La croissance ne suffit pas à résorber le chômage
Le rapport annuel de Bank Al-Maghrib remis lundi au roi Mohammed VI révèle une économie marocaine qui a connu une accélération de l'activité en 2025, avec une croissance de 4,9 %. Malgré ce rythme, le chômage est resté stable à 13 %, un paradoxe que la Banque centrale met en avant comme une faiblesse structurelle du marché du travail.
La Banque centrale attribue cette situation à une combinaison de facteurs : un niveau d'investissement élevé mais des effets de diffusion insuffisants vers l'emploi, une progression de l'emploi inférieure aux attentes et des inégalités sociales qui limitent l'impact ressenti de la reprise. Bank Al-Maghrib a aussi souligné une inflation maîtrisée à 0,8 % et une politique monétaire accommodante matérialisée par un taux directeur abaissé à 2,25 %.
"La croissance a créé davantage d'emplois, sans infléchir un taux de chômage resté à 13 %"
Ce que cela change pour les actifs et les employeurs
Pour les demandeurs d'emploi, la lecture est claire : une hausse de l'activité n'entraîne pas mécaniquement une baisse rapide du chômage.

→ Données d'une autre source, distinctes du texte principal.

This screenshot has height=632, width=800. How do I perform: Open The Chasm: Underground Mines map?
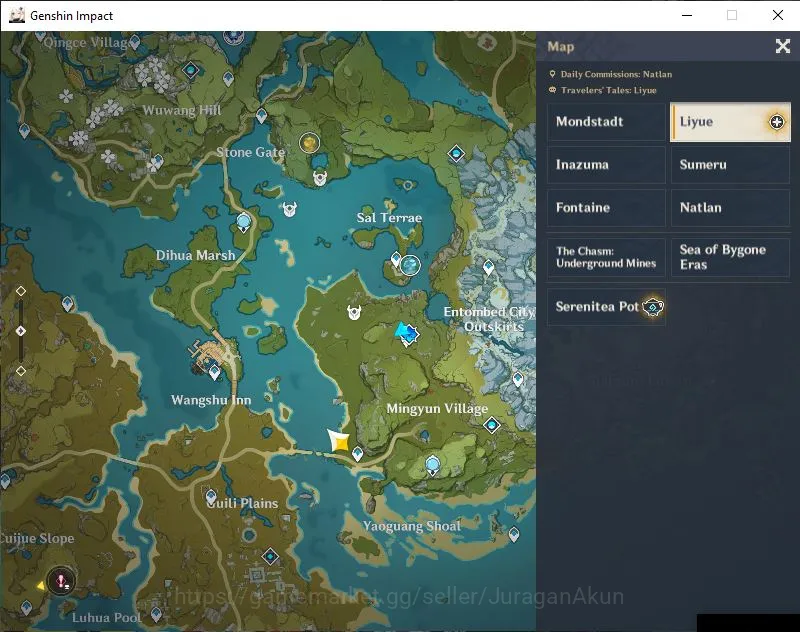click(606, 258)
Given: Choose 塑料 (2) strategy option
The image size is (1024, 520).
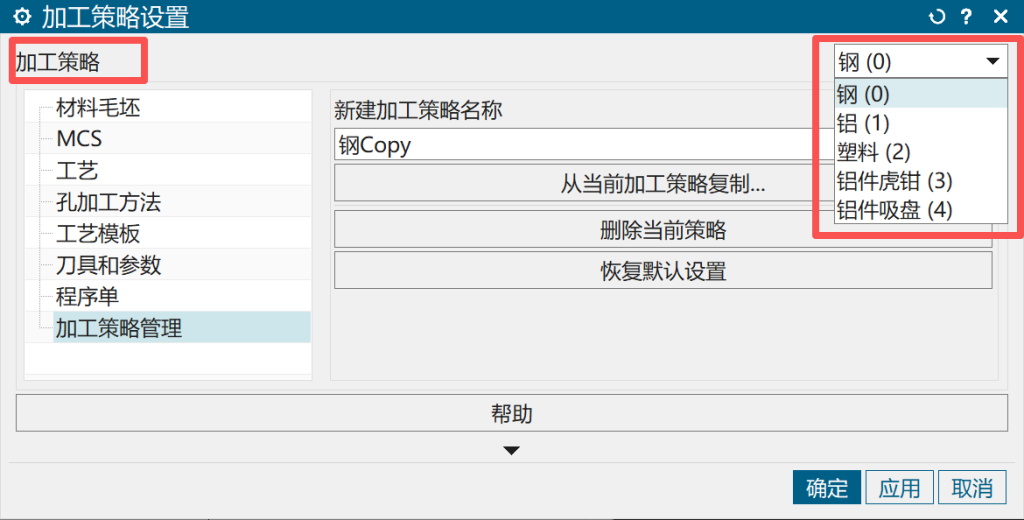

Les créations de postes peuvent concerner des segments spécifiques (investissements intensifs en capital, secteurs exportateurs ou projets à forte valeur ajoutée) qui n'absorbent pas immédiatement les travailleurs disponibles, notamment les jeunes et les peu qualifiés.
Du côté des employeurs et des politiques publiques, l'urgence tient à deux leviers évoqués par la Banque : la mise à niveau de l'enseignement et de la formation et l'amélioration de la capacité du secteur privé à transformer l'investissement en emplois durables. Bank Al-Maghrib insiste également sur la nécessité d'élargir l'accès au crédit pour les très petites entreprises, mesure destinée à soutenir l'emploi au niveau local.
- Croissance 2025 : 4,9 %
- Inflation moyenne : 0,8 %
- Taux de chômage : 13 %
- Taux directeur : 2,25 %
Conséquences et pistes
La Banque centrale formule des recommandations concrètes : renforcer la formation pour matcher l'offre de travail aux besoins des secteurs en expansion, accroître la capacité du secteur privé à créer des emplois et veiller à ce que l'investissement public et privé diffuse mieux sur l'ensemble du territoire et des catégories sociales. Ces préconisations visent à transformer une croissance quantitative en gains d'emploi durables et en amélioration des revenus.
Pour les salariés et les demandeurs d'emploi, la leçon est pragmatique : la singularité de la reprise marocaine appelle des politiques ciblées sur l'emploi—formation, insertion professionnelle et soutien aux petites entreprises—plutôt que de compter uniquement sur le haut niveau de la croissance pour résoudre les problèmes structurels du marché du travail.
| Indicateur | Valeur 2025 |
|---|---|
| Croissance | 4,9 % |
| Inflation | 0,8 % |
| Chômage | 13 % |
| Taux directeur | 2,25 % |
La Banque centrale a remis son rapport au souverain dans un contexte où les décisions macroéconomiques doivent être lisibles en termes d'emplois. À défaut de transmission claire entre croissance et baisse du chômage, les enjeux de formation, d'inclusion et de diffusion territoriale des investissements resteront au centre du débat pour que la reprise profite réellement aux ménages.